同名映画の主題歌といえども、「地獄」とはとても記号的な何かを示唆する。

“生き地獄”みたいな言葉もあるが、生きるために費やす時間や念慮は地の底を這うようなしんどさを憶えることもそれぞれであるだろう。例えば、借金で150万円くらいのラインで自殺を考えてしまうみたいな諸説もあるが、それは経済的与件が心理的困窮にダイレクトに繋がるという訳ではなく、“その先がない”という社会環境の条件性になる。星野源が病床でどんな想いで書いたか、察するに余りあるが、開き直りでもない“真っ当”な感覚のまま、最後まで突き抜ける。

幾千もの 幾千もの 星のような 雲のような
「どこまでも」が いつの間にか 音を立てて 崩れるさま

どこまでも行けない瀬、崩れるさまを怜悧に切り取り、それでも、「同じ地獄で待つ」と言い切る。

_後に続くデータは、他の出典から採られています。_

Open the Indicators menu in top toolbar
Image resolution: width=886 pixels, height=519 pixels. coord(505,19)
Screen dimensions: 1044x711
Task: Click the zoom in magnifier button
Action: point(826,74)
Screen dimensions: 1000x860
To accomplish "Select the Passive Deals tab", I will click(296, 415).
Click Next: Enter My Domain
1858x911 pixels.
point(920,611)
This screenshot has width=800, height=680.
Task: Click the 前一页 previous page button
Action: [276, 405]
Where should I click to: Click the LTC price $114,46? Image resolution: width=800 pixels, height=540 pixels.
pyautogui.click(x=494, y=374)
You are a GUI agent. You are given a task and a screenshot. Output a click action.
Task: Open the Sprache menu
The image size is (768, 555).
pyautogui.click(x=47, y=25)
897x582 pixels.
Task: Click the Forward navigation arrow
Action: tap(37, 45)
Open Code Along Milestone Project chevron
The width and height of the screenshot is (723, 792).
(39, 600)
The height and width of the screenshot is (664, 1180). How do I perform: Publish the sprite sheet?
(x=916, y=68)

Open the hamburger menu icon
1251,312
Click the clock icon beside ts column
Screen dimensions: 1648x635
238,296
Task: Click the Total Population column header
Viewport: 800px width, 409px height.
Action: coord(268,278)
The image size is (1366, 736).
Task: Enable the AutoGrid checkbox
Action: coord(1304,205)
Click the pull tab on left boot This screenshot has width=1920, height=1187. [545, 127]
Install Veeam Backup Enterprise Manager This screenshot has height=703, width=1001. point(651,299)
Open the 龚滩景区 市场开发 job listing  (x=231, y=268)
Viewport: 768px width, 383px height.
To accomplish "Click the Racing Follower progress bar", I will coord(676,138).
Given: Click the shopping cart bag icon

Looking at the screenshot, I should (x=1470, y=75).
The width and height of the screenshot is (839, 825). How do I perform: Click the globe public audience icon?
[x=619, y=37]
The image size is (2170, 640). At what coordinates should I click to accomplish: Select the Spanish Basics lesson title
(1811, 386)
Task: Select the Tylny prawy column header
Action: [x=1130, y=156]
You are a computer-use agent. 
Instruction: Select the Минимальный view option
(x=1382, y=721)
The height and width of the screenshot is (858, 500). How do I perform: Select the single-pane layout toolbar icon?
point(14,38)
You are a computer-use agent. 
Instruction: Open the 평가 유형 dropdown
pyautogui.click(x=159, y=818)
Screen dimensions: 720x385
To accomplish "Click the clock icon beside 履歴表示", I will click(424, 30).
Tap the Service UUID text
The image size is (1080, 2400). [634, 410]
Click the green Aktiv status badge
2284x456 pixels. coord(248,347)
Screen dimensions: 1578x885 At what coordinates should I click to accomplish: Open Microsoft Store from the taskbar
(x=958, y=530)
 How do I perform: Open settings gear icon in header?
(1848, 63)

再復帰し、来年2月には武道館の振替公演も決まった彼の在り方は頼もしさ以外には感じ得ない。かつて、彼はこんな歌を唄っていた。

叫ぶ狂う音が明日を連れてきて
奈落の底から化けた僕をせり上げてく
(「化け物」)

明日とは昨日の続きのこの、今で、底から見上げる空は澄んでいるはずだと希う。